Le gouvernement britannique a intensifié jeudi la pression sur la FIFA en exigeant une enquête formelle contre l’équipe argentine pour avoir exhibé une banderole avec le message "Les Malouines sont argentines" suite à la victoire 2-1 contre l'Angleterre en demi-finale du Mondial 2026.
Le ministre des Entreprises et du Commerce du Royaume-Uni, Peter Kyle, a demandé à l'organisme dirigeant du football mondial d'ouvrir une enquête "exhaustive", estimant que le geste contrevient au principe de maintenir la politique à l'écart du sport, a rapporté l'agence AFP.
"La politique doit être séparée du football.
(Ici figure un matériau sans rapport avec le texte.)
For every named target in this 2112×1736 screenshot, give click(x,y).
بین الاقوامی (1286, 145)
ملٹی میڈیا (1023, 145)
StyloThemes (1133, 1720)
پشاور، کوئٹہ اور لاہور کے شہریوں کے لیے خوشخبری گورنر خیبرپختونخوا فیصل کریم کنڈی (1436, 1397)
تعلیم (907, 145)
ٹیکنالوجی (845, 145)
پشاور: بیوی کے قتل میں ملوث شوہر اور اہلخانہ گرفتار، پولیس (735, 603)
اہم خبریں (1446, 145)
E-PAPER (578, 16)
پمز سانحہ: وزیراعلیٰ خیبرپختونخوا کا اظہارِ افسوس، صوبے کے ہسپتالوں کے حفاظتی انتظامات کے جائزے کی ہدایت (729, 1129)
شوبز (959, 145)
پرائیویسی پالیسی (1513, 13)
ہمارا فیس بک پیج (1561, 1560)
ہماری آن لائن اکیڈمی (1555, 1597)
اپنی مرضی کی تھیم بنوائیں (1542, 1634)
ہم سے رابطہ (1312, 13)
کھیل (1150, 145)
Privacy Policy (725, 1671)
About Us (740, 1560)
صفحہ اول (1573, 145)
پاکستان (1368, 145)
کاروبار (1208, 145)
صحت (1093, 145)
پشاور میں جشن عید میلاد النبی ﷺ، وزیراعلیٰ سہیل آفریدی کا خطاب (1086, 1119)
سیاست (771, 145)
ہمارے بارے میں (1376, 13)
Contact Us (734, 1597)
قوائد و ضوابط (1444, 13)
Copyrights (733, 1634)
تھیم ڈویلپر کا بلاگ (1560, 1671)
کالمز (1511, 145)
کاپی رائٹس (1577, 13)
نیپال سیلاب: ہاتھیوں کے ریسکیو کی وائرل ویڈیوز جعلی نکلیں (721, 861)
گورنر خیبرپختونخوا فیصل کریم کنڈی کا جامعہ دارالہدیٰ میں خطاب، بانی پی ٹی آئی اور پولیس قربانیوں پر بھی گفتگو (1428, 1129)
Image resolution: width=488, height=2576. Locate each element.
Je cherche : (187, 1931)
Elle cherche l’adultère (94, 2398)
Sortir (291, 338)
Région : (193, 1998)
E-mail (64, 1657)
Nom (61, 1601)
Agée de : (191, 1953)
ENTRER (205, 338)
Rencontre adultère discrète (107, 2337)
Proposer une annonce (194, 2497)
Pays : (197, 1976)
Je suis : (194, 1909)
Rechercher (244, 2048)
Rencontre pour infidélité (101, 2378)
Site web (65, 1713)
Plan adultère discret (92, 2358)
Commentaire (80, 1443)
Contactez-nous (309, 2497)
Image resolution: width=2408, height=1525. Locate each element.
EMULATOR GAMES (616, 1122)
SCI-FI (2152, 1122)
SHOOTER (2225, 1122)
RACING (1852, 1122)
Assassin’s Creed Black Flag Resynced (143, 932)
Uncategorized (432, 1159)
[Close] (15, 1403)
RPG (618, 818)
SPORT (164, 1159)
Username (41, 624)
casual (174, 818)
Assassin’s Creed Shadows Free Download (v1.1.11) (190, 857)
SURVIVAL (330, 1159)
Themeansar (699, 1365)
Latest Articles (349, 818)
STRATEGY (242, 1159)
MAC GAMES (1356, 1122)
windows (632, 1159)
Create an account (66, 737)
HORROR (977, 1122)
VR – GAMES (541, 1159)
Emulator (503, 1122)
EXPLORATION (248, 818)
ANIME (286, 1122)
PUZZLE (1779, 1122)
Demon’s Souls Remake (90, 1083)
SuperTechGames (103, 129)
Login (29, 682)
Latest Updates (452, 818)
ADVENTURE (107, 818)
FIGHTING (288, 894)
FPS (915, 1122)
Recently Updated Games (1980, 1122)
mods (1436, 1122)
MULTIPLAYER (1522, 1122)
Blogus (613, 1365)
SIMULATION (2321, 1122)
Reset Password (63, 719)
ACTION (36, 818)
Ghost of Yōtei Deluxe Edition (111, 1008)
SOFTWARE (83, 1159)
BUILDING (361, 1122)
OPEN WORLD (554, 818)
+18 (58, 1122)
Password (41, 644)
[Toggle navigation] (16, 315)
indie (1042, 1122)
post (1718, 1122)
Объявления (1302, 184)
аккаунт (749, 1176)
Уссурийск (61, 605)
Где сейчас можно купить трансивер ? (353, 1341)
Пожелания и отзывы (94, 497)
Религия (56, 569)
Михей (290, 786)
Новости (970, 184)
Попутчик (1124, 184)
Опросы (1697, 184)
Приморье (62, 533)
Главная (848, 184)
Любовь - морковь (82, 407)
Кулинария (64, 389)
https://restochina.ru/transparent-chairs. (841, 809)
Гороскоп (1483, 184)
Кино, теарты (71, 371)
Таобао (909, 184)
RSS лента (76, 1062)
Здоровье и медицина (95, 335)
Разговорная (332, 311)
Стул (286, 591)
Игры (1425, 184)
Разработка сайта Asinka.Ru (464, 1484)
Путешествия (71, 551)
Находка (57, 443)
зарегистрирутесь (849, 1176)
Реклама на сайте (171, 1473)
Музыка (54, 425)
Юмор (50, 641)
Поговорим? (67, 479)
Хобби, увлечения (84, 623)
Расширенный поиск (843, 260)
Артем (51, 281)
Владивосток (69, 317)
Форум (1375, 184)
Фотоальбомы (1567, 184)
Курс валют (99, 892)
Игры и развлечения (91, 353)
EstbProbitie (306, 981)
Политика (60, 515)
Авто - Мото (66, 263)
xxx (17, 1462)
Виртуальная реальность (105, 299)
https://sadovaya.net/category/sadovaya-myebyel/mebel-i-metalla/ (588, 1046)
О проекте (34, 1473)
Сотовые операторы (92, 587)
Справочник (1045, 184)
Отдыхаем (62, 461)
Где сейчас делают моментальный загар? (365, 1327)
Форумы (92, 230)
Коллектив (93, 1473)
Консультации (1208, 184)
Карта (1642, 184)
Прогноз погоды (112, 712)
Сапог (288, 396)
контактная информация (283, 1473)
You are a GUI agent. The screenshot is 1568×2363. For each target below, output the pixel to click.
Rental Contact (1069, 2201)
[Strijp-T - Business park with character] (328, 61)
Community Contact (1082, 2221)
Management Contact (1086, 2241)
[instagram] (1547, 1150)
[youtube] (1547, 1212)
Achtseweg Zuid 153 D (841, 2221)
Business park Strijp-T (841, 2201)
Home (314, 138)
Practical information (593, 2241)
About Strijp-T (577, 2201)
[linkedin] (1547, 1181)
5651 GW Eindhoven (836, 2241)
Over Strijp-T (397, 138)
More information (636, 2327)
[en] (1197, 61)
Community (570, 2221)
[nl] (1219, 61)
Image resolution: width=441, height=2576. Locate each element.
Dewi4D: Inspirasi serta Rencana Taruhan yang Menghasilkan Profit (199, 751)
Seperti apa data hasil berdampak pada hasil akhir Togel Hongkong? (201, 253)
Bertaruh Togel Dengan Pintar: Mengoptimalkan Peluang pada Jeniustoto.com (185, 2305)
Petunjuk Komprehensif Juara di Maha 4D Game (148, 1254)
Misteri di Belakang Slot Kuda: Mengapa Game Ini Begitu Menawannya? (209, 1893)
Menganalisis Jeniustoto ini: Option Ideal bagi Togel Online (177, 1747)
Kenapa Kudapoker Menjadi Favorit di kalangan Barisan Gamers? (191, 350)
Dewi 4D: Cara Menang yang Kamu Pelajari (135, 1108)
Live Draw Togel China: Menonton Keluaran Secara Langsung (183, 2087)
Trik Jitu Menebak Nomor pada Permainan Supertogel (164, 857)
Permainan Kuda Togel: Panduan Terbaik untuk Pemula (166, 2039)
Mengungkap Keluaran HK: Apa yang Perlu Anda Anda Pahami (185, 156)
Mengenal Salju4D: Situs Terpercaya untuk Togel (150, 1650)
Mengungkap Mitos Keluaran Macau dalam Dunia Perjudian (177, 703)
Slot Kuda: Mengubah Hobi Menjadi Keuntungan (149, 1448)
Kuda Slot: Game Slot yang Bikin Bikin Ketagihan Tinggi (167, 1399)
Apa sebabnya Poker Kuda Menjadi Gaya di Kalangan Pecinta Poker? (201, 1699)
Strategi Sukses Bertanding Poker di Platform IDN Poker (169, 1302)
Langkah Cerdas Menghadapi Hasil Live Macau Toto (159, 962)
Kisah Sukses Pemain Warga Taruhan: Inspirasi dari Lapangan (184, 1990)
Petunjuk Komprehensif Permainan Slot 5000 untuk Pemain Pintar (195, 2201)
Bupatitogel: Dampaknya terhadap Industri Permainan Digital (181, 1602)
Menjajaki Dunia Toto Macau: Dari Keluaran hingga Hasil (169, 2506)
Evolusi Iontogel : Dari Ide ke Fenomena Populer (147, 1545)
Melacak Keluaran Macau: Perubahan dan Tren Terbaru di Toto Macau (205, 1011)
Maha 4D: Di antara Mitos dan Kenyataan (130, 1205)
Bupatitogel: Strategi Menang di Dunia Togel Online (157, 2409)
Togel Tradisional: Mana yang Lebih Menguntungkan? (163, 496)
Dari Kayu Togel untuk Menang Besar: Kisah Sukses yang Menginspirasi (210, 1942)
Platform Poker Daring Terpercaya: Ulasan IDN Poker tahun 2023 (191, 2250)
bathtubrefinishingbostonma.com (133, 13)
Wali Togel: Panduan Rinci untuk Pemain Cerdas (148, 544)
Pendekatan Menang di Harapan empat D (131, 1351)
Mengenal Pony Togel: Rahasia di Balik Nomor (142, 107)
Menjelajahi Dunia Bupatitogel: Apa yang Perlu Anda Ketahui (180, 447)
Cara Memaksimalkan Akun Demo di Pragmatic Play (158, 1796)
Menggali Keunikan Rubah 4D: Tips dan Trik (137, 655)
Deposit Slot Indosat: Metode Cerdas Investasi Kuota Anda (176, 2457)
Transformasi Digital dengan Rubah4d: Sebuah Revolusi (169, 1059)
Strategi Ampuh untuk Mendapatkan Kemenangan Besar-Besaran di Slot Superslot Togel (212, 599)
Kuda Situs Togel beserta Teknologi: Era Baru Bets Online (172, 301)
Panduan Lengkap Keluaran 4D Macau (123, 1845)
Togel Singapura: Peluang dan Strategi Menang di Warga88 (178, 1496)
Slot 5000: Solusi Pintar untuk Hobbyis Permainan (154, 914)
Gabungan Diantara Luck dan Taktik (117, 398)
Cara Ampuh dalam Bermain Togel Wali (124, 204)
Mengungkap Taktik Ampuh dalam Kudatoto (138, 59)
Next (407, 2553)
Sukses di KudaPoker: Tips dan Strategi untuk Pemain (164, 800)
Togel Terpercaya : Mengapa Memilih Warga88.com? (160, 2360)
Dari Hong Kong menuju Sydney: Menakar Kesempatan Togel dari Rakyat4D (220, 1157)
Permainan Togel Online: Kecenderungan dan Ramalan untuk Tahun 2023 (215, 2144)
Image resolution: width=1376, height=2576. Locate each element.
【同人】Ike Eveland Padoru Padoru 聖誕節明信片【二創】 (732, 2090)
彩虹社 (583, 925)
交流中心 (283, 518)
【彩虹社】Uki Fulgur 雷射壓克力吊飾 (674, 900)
En fait, l'un des principes fondamentaux de la Coupe du Monde est que la politique soit séparée du football", a déclaré Kyle à la BBC.
Le ministre a ajouté qu'il appartient maintenant à la FIFA de déterminer s'il y a eu une infraction. "Nous espérons qu'elle mènera une enquête sur cette affaire", a-t-il affirmé.
La position du ministre a été immédiatement soutenue par le gouvernement de Keir Starmer.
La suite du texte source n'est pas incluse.